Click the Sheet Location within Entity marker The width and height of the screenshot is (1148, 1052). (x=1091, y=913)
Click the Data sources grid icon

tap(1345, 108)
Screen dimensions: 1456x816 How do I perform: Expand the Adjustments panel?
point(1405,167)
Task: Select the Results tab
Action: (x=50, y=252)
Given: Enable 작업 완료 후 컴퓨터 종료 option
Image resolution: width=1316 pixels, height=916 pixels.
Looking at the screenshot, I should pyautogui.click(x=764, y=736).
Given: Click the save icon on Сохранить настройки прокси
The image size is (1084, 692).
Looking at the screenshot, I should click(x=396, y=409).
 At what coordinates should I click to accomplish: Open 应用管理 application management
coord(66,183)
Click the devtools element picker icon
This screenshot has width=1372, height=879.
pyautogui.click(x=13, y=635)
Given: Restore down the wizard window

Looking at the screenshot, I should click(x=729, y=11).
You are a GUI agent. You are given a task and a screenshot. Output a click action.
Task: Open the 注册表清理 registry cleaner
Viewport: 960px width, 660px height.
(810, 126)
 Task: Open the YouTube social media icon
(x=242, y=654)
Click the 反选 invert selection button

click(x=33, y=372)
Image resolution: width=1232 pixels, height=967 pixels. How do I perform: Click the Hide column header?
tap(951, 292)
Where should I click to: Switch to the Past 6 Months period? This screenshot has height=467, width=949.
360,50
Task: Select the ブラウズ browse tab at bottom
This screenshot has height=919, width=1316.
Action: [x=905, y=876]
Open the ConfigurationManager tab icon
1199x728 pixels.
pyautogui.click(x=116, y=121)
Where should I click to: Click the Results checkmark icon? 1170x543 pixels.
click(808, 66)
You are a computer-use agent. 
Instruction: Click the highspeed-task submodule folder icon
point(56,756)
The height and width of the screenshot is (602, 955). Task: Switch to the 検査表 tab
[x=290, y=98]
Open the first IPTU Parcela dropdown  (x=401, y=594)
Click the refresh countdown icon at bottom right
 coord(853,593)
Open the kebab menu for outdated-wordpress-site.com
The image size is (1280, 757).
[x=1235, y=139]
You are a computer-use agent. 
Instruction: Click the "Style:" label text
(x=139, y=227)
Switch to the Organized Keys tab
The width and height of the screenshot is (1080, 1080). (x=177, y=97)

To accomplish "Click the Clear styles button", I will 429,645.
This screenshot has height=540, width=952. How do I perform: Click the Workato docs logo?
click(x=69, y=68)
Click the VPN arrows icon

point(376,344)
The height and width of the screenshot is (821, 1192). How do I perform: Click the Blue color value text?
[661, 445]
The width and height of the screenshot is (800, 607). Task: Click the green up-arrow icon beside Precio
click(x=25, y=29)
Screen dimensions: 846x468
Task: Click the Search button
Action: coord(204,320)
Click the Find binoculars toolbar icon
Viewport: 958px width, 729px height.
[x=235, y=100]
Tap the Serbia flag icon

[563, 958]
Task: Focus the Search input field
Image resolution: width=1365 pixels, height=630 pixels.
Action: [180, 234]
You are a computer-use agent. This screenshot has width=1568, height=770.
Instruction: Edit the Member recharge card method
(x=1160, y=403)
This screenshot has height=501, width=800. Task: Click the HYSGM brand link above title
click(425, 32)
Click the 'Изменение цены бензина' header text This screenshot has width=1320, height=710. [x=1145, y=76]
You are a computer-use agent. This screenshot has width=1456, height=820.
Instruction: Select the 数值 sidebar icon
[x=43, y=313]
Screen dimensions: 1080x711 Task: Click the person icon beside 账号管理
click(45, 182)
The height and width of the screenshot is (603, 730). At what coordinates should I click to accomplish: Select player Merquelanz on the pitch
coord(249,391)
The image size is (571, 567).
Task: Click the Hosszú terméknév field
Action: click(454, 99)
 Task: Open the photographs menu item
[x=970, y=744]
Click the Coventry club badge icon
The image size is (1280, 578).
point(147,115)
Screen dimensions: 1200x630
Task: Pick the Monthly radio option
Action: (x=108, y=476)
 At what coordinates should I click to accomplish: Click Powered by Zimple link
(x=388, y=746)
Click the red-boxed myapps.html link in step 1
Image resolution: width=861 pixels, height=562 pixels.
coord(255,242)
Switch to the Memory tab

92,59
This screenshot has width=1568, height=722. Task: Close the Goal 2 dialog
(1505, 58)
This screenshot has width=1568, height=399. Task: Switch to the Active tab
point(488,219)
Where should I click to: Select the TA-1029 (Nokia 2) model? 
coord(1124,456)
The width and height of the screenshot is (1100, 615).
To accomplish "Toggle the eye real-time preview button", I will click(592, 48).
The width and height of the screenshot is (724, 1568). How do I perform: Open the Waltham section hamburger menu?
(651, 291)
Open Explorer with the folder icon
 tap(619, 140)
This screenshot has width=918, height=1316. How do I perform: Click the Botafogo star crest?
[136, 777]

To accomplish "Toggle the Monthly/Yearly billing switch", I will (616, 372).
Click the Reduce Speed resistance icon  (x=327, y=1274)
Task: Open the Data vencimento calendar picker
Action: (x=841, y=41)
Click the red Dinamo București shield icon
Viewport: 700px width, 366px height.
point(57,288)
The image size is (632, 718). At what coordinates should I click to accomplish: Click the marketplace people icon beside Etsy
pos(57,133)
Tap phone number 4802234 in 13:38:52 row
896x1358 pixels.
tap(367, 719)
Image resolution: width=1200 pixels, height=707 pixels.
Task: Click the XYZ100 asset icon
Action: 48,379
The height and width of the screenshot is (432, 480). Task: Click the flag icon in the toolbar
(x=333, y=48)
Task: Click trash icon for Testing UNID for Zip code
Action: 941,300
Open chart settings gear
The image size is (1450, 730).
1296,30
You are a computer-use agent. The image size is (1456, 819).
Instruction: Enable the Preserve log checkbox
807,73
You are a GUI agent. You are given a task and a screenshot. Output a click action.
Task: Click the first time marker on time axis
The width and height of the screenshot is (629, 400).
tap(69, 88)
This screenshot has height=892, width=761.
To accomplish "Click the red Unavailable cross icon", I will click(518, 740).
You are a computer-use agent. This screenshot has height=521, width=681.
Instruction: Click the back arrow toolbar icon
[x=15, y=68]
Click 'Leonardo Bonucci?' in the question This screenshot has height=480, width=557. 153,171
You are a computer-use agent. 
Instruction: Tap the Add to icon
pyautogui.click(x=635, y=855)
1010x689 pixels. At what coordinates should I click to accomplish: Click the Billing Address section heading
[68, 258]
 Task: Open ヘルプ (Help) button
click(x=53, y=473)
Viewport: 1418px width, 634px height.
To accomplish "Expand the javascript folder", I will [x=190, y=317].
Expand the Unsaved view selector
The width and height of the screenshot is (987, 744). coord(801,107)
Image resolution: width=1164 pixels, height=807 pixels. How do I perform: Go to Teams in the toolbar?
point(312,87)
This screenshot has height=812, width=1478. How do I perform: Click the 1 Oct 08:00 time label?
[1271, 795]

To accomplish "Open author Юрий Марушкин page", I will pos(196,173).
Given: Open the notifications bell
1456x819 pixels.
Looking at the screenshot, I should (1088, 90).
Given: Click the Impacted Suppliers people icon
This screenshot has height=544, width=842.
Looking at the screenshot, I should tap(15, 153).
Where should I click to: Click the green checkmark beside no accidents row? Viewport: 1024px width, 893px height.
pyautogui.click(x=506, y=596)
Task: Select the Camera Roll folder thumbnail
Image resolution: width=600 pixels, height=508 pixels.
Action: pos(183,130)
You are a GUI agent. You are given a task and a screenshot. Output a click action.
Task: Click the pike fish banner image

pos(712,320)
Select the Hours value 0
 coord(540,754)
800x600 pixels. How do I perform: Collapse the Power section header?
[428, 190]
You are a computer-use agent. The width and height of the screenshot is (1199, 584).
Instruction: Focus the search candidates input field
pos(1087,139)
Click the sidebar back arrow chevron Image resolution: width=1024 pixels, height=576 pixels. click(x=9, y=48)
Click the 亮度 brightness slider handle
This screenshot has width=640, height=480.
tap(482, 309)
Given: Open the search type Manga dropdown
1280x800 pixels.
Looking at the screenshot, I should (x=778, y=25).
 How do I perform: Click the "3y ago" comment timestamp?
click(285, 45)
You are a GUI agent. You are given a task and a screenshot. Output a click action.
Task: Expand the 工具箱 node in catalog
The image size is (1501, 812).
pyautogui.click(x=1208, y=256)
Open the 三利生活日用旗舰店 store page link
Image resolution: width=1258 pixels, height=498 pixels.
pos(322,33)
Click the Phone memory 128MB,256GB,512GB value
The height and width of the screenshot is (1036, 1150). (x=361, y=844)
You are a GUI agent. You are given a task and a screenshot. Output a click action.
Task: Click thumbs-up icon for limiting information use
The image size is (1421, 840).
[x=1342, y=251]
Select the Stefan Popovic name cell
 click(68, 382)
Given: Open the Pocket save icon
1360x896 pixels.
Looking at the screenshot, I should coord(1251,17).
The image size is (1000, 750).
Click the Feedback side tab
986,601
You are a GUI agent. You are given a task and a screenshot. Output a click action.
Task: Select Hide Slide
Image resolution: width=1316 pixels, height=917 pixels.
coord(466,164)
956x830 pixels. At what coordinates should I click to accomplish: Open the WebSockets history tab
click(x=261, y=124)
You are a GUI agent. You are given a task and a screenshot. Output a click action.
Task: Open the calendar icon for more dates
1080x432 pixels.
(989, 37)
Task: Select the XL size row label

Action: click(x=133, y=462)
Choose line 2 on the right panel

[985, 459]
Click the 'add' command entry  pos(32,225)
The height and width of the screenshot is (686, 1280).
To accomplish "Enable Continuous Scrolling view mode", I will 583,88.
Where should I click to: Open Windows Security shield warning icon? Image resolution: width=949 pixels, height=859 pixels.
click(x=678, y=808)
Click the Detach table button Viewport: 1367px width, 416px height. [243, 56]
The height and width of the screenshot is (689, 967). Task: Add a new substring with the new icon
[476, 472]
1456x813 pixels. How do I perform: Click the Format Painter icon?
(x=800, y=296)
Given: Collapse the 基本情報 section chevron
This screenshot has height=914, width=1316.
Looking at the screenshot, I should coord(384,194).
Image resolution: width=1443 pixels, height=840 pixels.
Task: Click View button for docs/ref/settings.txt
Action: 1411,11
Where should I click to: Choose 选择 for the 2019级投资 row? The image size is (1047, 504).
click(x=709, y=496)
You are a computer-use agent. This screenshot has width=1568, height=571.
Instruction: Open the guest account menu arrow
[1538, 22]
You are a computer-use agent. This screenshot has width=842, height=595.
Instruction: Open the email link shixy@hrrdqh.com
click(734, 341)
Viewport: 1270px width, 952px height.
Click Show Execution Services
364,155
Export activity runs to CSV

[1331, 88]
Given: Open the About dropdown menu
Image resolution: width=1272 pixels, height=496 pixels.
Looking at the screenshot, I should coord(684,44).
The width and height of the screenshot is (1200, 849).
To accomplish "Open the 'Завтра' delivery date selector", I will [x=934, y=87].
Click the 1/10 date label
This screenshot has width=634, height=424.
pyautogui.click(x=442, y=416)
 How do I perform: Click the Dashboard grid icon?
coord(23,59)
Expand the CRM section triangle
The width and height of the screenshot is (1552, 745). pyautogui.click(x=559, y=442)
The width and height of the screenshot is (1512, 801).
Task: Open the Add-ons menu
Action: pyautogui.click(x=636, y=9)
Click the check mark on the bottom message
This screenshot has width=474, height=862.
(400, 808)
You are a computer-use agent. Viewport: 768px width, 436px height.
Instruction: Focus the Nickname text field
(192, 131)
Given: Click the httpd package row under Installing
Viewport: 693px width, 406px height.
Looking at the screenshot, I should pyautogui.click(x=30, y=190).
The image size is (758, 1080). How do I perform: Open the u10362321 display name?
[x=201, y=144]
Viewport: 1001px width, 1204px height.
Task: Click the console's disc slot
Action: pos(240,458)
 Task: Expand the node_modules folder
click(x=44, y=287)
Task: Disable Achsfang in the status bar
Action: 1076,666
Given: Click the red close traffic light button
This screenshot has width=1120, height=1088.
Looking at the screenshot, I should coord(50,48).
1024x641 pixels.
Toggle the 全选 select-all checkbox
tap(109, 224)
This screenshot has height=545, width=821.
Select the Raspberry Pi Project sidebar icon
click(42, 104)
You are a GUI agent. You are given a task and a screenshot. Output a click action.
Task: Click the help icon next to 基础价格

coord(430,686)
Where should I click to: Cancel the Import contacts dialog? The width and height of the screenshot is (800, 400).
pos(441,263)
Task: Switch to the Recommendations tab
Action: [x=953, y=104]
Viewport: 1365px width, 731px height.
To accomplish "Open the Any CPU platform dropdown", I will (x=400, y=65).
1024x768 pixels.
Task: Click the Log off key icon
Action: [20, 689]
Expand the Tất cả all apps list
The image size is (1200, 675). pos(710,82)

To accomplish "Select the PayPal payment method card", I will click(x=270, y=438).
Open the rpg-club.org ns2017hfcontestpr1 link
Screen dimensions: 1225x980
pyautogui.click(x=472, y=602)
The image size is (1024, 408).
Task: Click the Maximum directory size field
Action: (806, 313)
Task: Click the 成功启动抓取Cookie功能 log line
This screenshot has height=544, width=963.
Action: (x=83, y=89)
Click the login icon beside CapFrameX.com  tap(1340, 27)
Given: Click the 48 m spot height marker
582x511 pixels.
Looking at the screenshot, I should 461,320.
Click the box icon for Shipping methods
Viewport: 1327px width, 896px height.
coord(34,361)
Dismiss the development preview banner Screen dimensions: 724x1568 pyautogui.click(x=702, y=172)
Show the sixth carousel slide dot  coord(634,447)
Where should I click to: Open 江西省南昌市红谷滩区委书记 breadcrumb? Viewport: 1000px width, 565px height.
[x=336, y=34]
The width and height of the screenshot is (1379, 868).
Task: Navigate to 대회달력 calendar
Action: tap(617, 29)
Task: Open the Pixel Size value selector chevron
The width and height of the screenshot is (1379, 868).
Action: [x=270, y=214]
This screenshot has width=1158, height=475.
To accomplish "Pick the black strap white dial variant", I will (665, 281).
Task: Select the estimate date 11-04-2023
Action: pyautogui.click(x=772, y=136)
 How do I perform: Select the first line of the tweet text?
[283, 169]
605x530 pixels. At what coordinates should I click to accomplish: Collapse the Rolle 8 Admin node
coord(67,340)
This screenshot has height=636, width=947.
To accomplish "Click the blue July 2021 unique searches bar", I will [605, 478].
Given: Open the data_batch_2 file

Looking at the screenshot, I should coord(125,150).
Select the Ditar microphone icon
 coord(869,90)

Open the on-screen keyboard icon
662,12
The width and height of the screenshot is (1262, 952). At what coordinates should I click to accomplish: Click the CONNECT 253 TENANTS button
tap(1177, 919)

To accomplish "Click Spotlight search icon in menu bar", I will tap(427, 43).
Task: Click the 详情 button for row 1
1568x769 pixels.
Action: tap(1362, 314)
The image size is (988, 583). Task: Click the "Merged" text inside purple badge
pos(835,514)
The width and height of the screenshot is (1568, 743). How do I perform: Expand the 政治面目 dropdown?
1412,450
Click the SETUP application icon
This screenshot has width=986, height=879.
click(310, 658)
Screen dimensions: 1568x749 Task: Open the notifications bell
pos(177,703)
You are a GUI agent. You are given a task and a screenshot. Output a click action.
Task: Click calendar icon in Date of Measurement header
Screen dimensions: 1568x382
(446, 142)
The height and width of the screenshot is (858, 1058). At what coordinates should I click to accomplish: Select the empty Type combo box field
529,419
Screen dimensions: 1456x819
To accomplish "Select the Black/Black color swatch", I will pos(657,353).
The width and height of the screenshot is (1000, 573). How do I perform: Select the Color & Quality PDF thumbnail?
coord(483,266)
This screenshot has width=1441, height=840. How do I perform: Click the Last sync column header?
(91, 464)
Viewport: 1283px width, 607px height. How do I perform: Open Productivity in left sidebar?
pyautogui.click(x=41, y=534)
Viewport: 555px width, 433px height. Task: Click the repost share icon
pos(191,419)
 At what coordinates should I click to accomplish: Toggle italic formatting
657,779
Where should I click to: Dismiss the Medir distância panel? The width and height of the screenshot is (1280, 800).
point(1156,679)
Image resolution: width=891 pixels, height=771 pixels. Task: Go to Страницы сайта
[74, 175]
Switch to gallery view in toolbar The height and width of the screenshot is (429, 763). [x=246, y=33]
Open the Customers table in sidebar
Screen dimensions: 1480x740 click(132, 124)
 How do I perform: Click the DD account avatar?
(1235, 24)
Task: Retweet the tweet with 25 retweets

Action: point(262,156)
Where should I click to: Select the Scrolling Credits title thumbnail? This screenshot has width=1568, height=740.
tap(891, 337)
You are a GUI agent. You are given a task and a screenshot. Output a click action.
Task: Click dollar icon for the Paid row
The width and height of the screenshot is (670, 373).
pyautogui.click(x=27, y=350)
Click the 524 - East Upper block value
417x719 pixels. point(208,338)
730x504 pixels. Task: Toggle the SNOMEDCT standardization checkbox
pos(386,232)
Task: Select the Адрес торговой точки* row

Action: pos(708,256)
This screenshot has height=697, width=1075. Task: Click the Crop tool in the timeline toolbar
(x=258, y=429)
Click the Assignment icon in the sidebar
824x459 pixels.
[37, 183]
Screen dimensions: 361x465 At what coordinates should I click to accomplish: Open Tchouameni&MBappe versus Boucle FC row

• • • • •

▶ **Written exercise**: Format as a numbered list the entries from the line containing "At what coordinates should I click to accomplish: Toggle" through the line containing "Action: pos(708,256)", leaving out blank lines.

▶ **Result**:
1.  At what coordinates should I click to accomplish: Toggle italic formatting
2. 657,779
3. Where should I click to: Dismiss the Medir distância panel? The width and height of the screenshot is (1280, 800).
4. point(1156,679)
5. Image resolution: width=891 pixels, height=771 pixels. Task: Go to Страницы сайта
6. [74, 175]
7. Switch to gallery view in toolbar The height and width of the screenshot is (429, 763). [x=246, y=33]
8. Open the Customers table in sidebar
9. Screen dimensions: 1480x740 click(132, 124)
10.  How do I perform: Click the DD account avatar?
11. (1235, 24)
12. Task: Retweet the tweet with 25 retweets
13. Action: point(262,156)
14. Where should I click to: Select the Scrolling Credits title thumbnail? This screenshot has width=1568, height=740.
15. tap(891, 337)
16. You are a GUI agent. You are given a task and a screenshot. Output a click action.
17. Task: Click dollar icon for the Paid row
18. The width and height of the screenshot is (670, 373).
19. pyautogui.click(x=27, y=350)
20. Click the 524 - East Upper block value
21. 417x719 pixels. point(208,338)
22. 730x504 pixels. Task: Toggle the SNOMEDCT standardization checkbox
23. pos(386,232)
24. Task: Select the Адрес торговой точки* row
25. Action: pos(708,256)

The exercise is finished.